Cisco on Monday debuted a new framework for helping service providers manage increasingly higher volumes of mobile video and data traffic. Dubbed Cisco MOVE, it includes products and services from Cisco, organized into the categories of Mobile Videoscape, Service Provider Wi-Fi and Adaptive Intelligent Routing (AIR).

Cisco debuted MOVE, which stands for Monetization, Optimization, Videoscape Experience, at Mobile World Congress in Barcelona.

In the Mobile Videoscape area, Cisco made updates to its Cisco ASR 5000 and Unified Computing System (UCS) that let service providers link a mobile network to a Cisco-led video distribution network using Cisco Videoscape, its video content management platform.
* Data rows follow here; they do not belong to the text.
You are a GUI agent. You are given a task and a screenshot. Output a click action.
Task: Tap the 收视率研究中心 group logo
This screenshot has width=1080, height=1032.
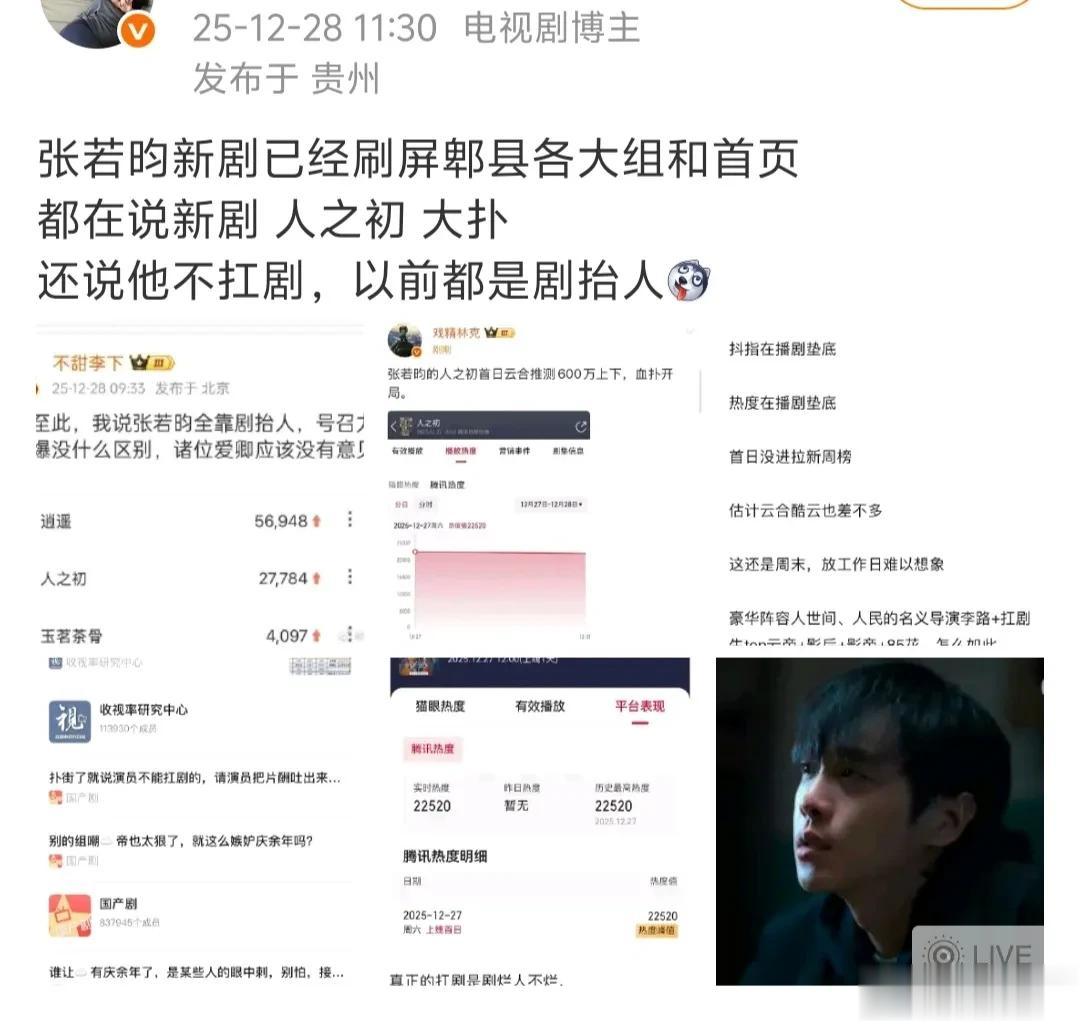tap(70, 721)
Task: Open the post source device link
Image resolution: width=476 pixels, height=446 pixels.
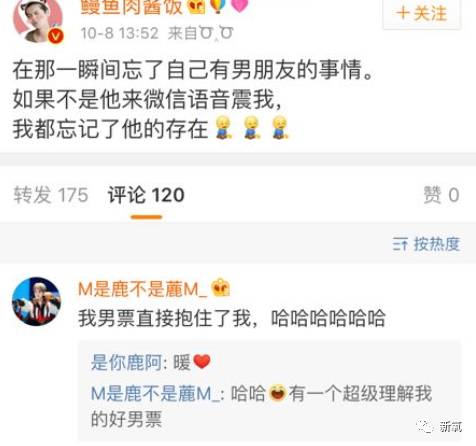Action: (216, 33)
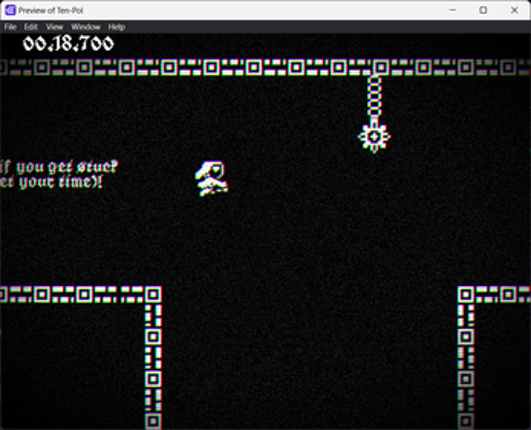This screenshot has width=531, height=430.
Task: Open the Help menu
Action: pos(117,27)
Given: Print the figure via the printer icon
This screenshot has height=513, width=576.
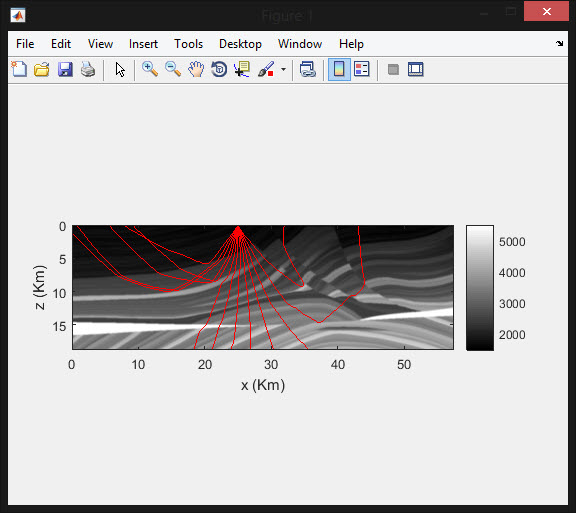Looking at the screenshot, I should tap(88, 69).
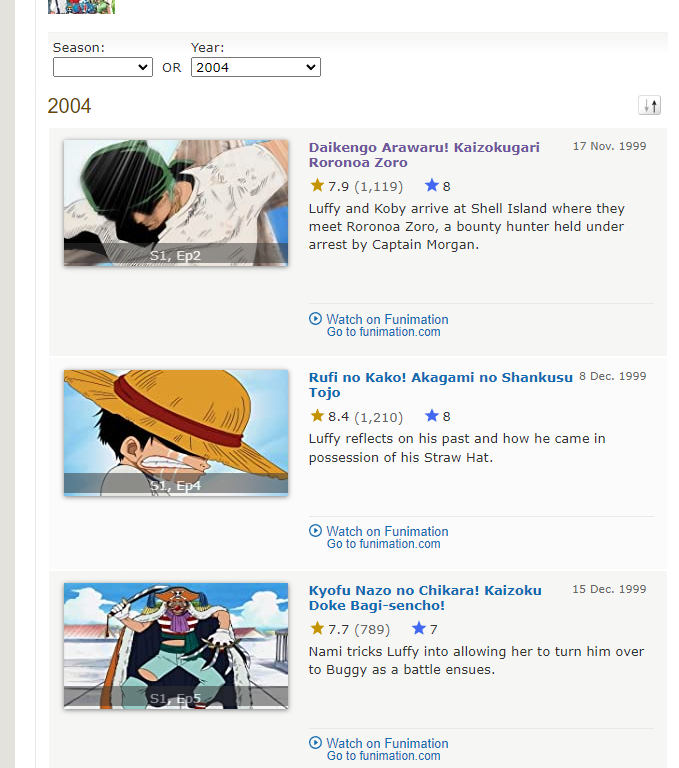The width and height of the screenshot is (679, 768).
Task: Open the S1, Ep2 Zoro thumbnail
Action: tap(176, 203)
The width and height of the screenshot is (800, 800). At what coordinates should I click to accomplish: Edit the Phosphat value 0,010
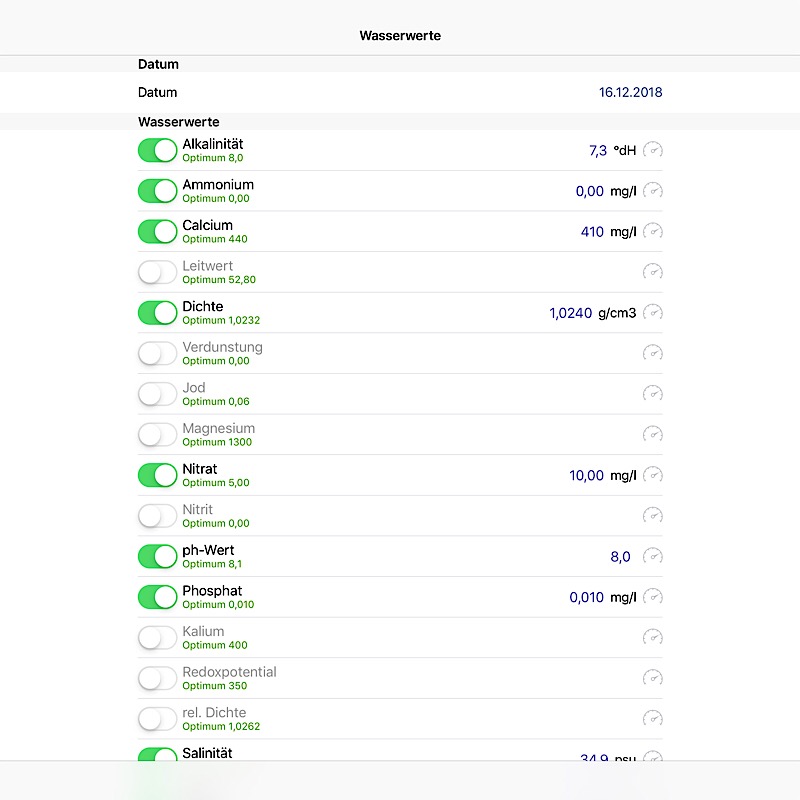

On the Wi-Fi side, Cisco's Service Provider Wi-Fi Solution lets service providers perform mobile data offload using Wi-Fi, and also drive security authentication and roaming using Cisco's Next Generation Hotspot technology. The Hotspot uses 802.11u and 802.1x standards to securely offload data, and can extend EAP-based authentication to Wi-Fi as well. It supports the Wi-Fi Alliance's forthcoming Hotspot 2.0 standard, according to Cisco.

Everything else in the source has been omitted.